EXERCISE PASSAGE.
####################

The Canadian Entomologist


The Cocoon of the Honey Bee, Apis mellifera L.

S. C. Jaya1

a1 Department of Entomology, University of Manitoba, Winnipeg, Manitoba


During cocoon construction the predominant movement made by larvae of the three honey bee castes is a forward somersault which is made dorsal side outermost. Worker, drone, and queen larvae complete one somersault in 52, 46 or 67 (at two different times), and 32 minutes respectively with the total number of somersaults made during cocoon construction being 27-37, 40-50, and 40-80 respectively; the larvae take 37, 54, and 30 hours respectively to complete their cocoons. Weight changes of larvae before and after the cocoons are made are given.

Worker and drone larvae build completely enclosed cocoons directly on the side walls and end walls of cells, but queen larvae leave spaces between the cappings and the cocoons and do not cover the bases of their cells with cocoon material.

Cocoons consist of silk gland secretion (in thin sheets and threads), a colourless material, a light yellow material, and a more solid brown material (faeces); the last three are discharged from the larval anus. When, how, and where these various secretions and excretions are placed in the cocoon, and their probable origins, are described. Possibly some brood food is incorporated into the cocoon but skin secretions or larval blood are not.

####################

(Pixel coordinate grounding data)
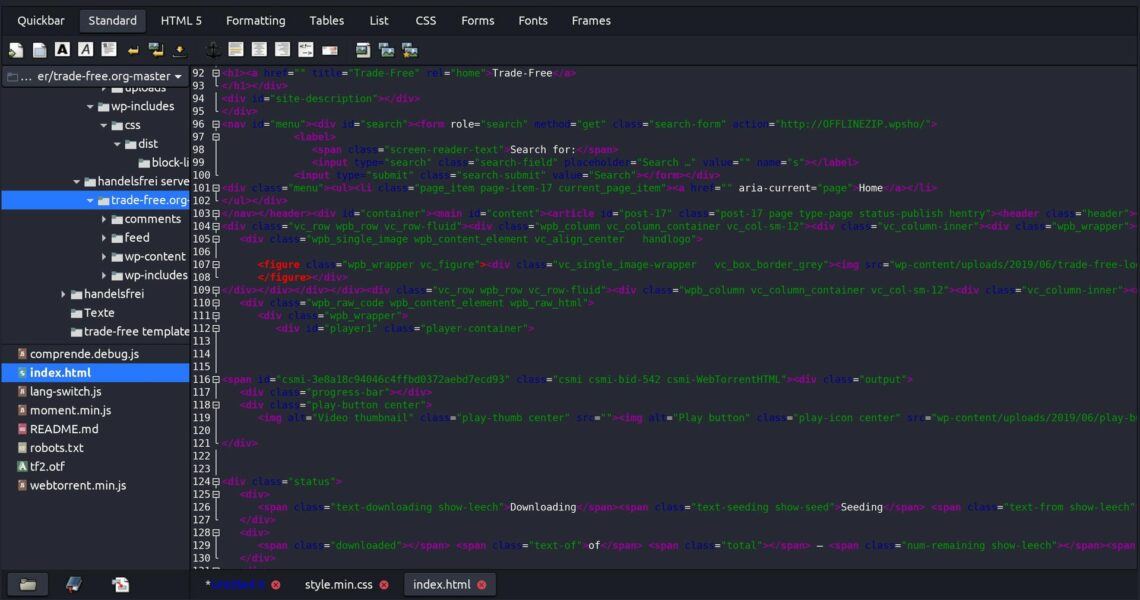Collapse the css folder in file tree
Viewport: 1140px width, 600px height.
tap(104, 125)
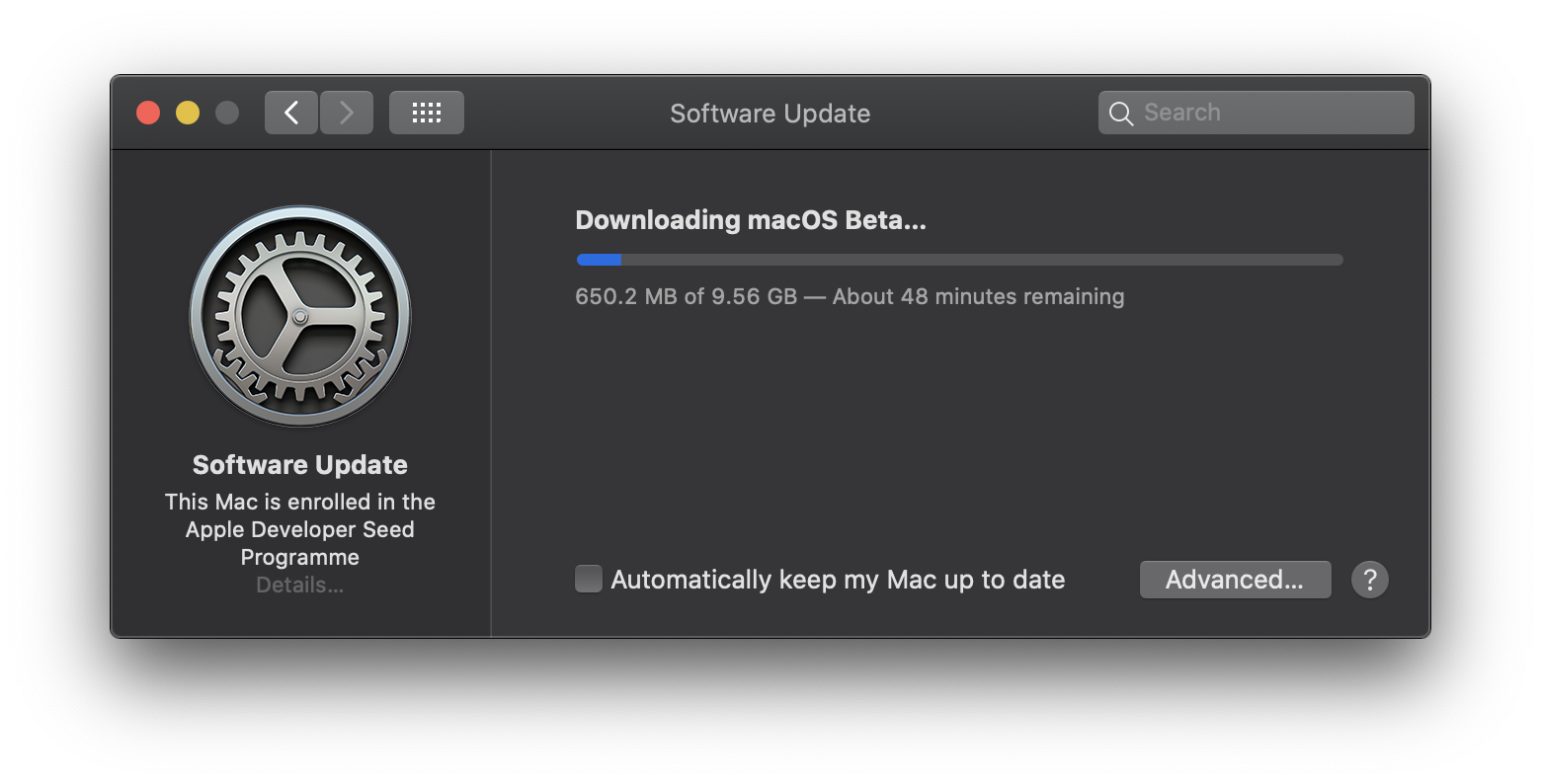The image size is (1541, 784).
Task: Select the Software Update pane title icon
Action: point(299,316)
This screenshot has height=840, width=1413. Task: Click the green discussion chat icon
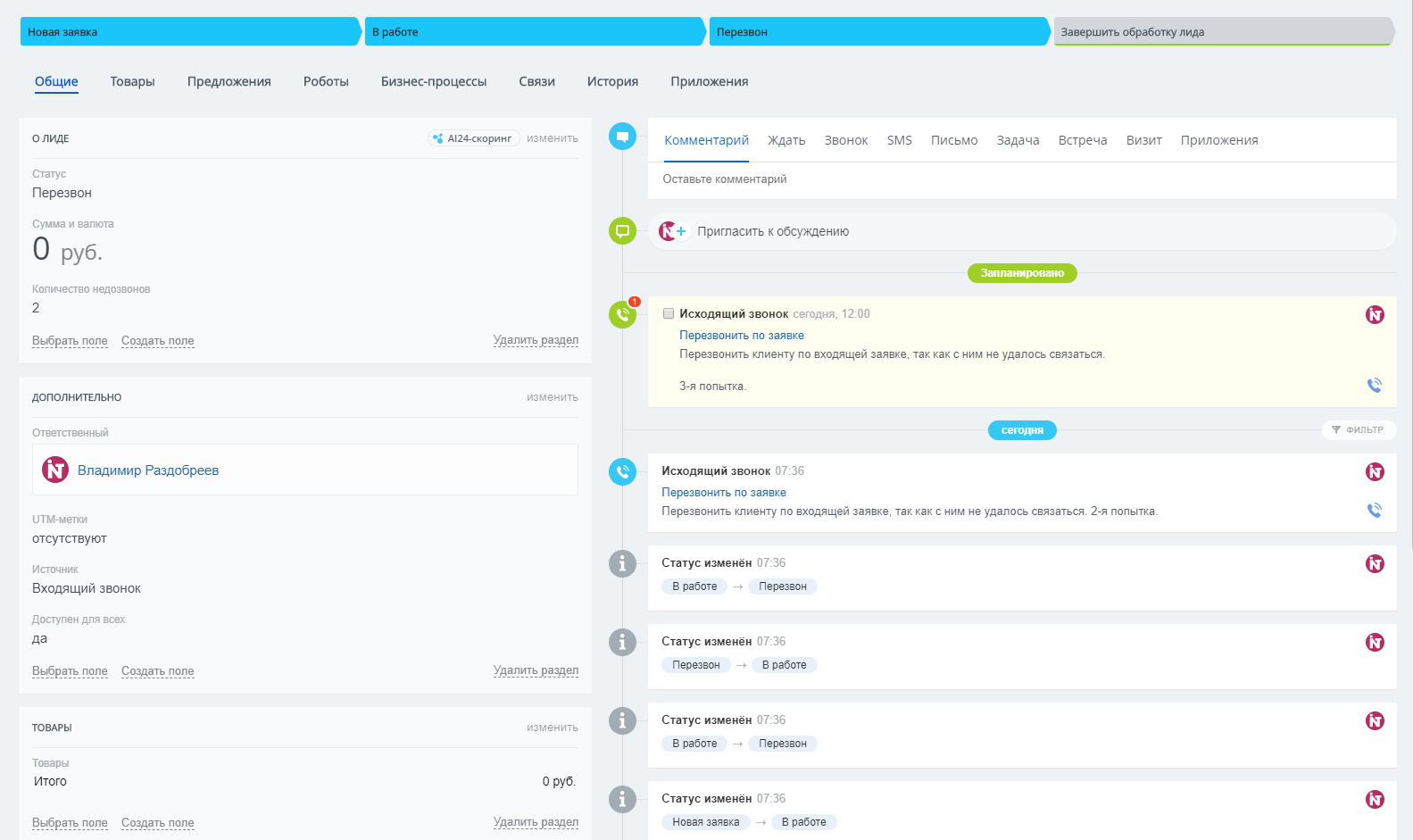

####################

PROBLEM TO WORK ON.
According to the honey bee cocoon abstract, how many hours do drone larvae take to complete their cocoons?

THE COMPLETED TASK.
54 hours.